----

# Monte Carlo Control (On-Policy)
Monte Carlo Control is a method used in reinforcement learning to find the optimal policy for decision-making problems. Unlike policy evaluation, which estimates the value of a given policy, Monte Carlo Control focuses on improving the policy itself based on the returns received from episodes. This method does not require a model of the environment and uses the concept of exploration and exploitation to balance between trying out new actions and sticking with the best-known actions.

## Why use $Q(s,a)$ instead of $V(s)$ in Monte Carlo Methods?
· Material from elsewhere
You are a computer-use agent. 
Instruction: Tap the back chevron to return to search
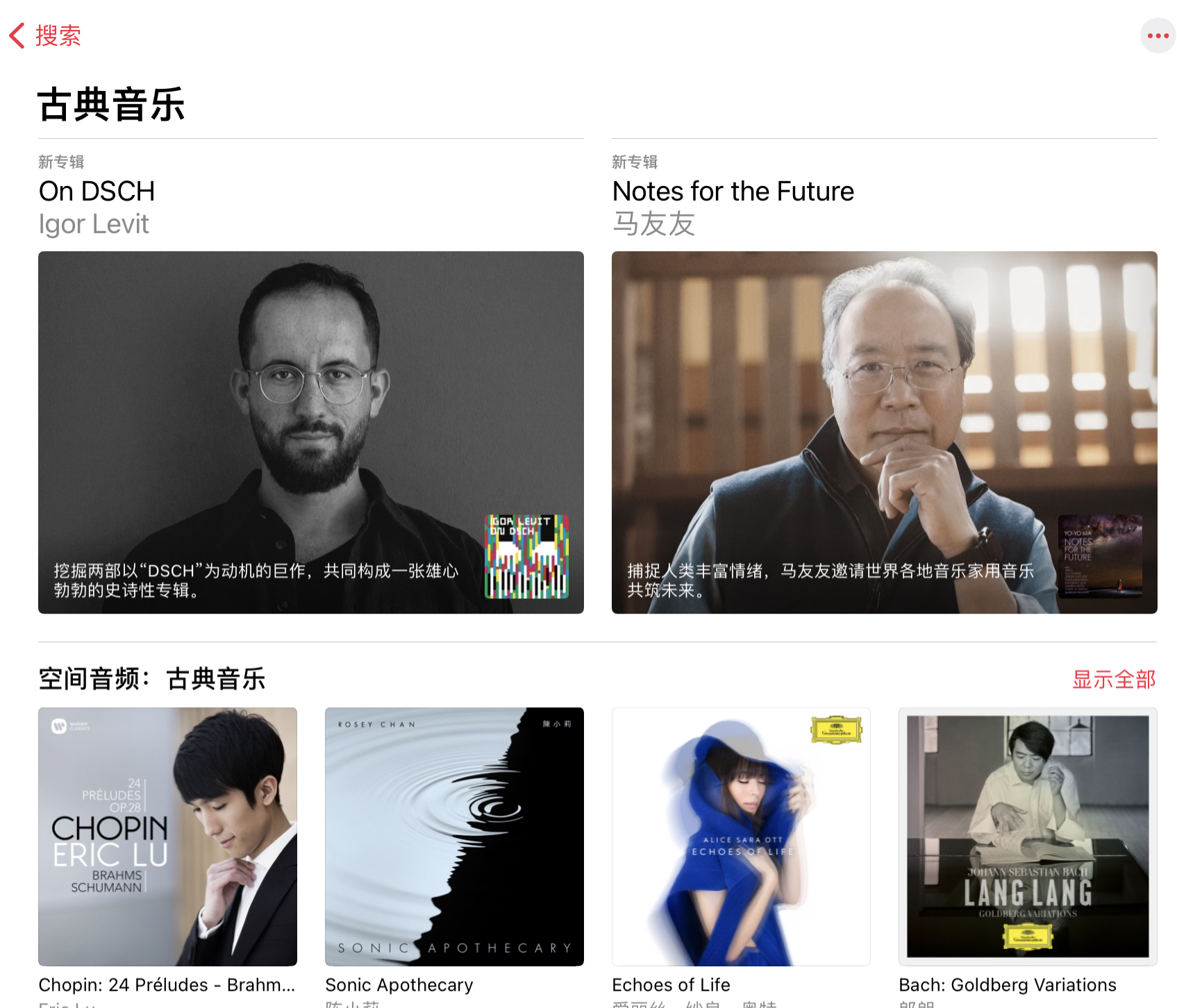[17, 35]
1. Policy imporvment and optimization: The fundamental goal of reinforcement learning is to find an optimal policy. While $V(s)$ provides the value of being in a state under a certain policy, it does not directly inform the agent about which action to take. $Q(s,a)$, on the other hand, directly evaluates the potential of each action, making it more straightforward to select the best action without needing a model of the environment. This is particularly useful in Monte Carlo Control methods for policy improvement, where the policy is made greedy with respect to the $Q$ values.
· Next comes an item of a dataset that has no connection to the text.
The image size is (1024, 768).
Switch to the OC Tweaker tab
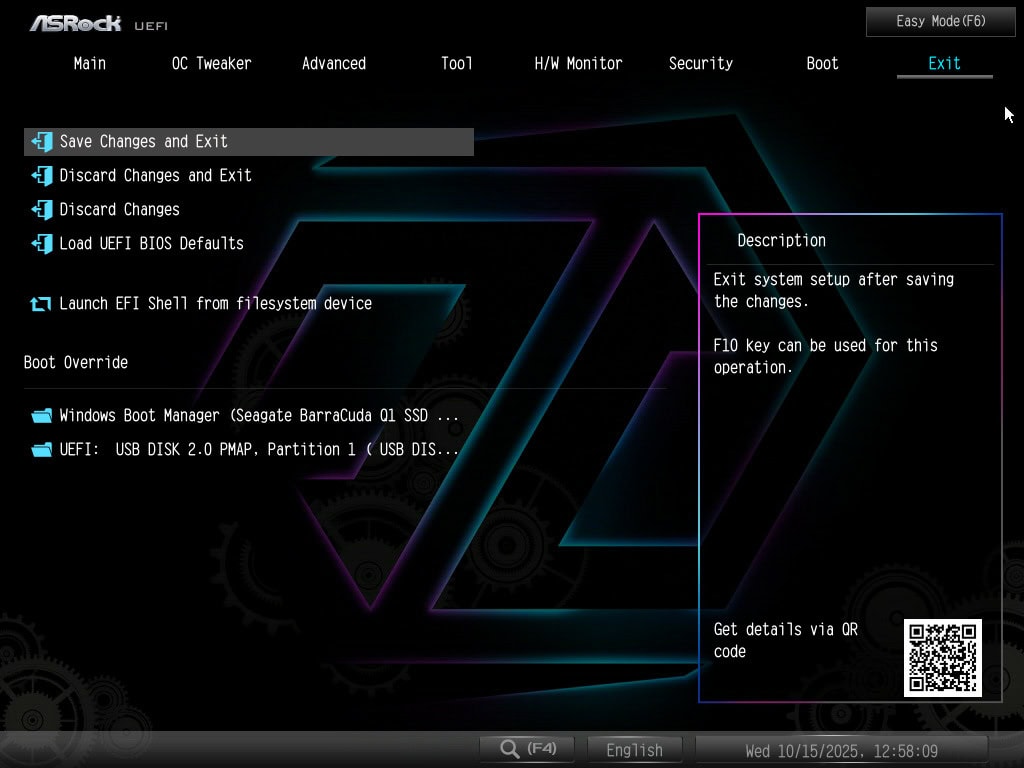(211, 63)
2. Dealing with model-free environments: Moreover, Monte Carlo methods are model-free, meaning they do not require knowledge of the environment's dynamics (i.e., the transition probabilities and rewards). While both $V$ and $Q$ functions can be estimated without a model, the $Q$ function is more conducive to model-free control. This is because once $Q(s,a)$ is known, the agent can directly decide the best action without needing to know the transition probabilities to the next states, which would be required to use $V(s)$ effectively for control.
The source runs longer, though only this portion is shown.